Maintaining the Momentum: Goals for the New Millennium
We have helped create an atmosphere of cooperation. But with it comes a sense of urgency to secure a measure of justice for the surviving victims. For these victims, the approach of a new millennium takes on a uniquely poignant significance. We must complete the work of confronting this tragedy with compassion and urgency. We must not enter a new century without completing the unfinished business of this century. We have a collective responsibility to leave this century having spared no effort to establish the truth and to do justice.

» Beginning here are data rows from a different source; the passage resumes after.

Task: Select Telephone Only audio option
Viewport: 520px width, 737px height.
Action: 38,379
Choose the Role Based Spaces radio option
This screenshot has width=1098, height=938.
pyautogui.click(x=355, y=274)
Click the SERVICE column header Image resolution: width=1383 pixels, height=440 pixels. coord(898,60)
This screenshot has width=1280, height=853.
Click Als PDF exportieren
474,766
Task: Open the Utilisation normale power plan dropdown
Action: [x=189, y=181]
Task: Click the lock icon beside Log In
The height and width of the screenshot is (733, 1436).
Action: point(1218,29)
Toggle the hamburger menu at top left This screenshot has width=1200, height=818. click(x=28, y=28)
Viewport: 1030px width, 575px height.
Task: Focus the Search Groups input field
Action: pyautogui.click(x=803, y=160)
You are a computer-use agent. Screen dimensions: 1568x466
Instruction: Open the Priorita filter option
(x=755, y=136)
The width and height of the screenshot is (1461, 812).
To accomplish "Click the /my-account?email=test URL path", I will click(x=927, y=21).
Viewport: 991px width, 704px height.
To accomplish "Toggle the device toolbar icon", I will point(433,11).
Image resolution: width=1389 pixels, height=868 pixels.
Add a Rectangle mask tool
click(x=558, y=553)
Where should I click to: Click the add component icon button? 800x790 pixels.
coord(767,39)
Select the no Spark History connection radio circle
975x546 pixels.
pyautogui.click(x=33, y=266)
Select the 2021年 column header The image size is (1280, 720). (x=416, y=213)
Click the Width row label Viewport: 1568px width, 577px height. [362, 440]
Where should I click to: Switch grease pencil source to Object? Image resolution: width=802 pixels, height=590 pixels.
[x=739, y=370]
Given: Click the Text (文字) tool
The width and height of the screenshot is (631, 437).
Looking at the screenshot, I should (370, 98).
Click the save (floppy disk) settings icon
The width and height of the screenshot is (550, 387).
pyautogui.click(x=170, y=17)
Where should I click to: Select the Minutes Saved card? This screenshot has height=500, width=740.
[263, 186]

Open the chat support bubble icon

We must accelerate our pace and complete this great task as we enter the new millennium. We have proposed a series of steps that that will enable us to sustain the momentum and move forward.First, we are encouraging these countries -- some dozen -- which have established historical commissions to fully complete their work and to show their final results by the end of this millennium.Conclusion
Second, we believe that all nations must proceed with transparency and full disclosure. To do so, we would like to participate in the establishment of a website to open a process of communication between all interested parties. For a cause this important, it is essential we use all the means at our disposal to facilitate learning and to foster cooperation.
Third, the U.S Government intends to research Holocaust-era assets located in the U.S. during and after World War II. Just as we have called on other nations to honestly and fully examine their pasts, the United States will continue to do the same. We will continue to fully review the policies and activities of U.S. Government entities which played a part in the tracking, collection, and disposition of Nazi gold after the war.
Fourth, while the London Conference appropriately centered on gold, we did begin to deal with other assets -- including insurance and art works, securities and bonds, jewelry and gems, as well as communal property. The continued research and discovery of these issues is important in providing a more complete picture of this complex set of issues. To build on the progress made in London and to give attention to these other assets issues in particular, I announced the intention of the United States to sponsor a follow-up conference to focus on these other assets issues. The State Department and the Holocaust Memorial Museum are co-sponsoring the conference and we will announce its date very soon.
Fifth, the work of the Tripartite Gold Commission must be completed so that its documents can be declassified. We hope that the Nazi Persecutee Account opened at the London Conference will prove a desirable option for all the countries represented here.
Sixth, the double victims in central and eastern Europe and the former Soviet Union of both fascism and communism should receive some direct compensation from the German Government before it is too late. They have a special call on attention and on our conscience.
We are at a special moment in time, and we must make the most of it. Research must be completed. Funds should be dispersed. And we must commit ourselves publicly in the months ahead to achieving these difficult but attainable goals -- on the eve of the new millennium -- by the year 2000.
In making this commitment, we harbor no illusions about the complexity and enormity of the task before us. But the magnitude of the injustice to be addressed and the manifest urgency of the victim's needs demand our immediate attention and action. We must move forward determined to meet our responsibilities to history, to the past and to the future, and, above all, to justice.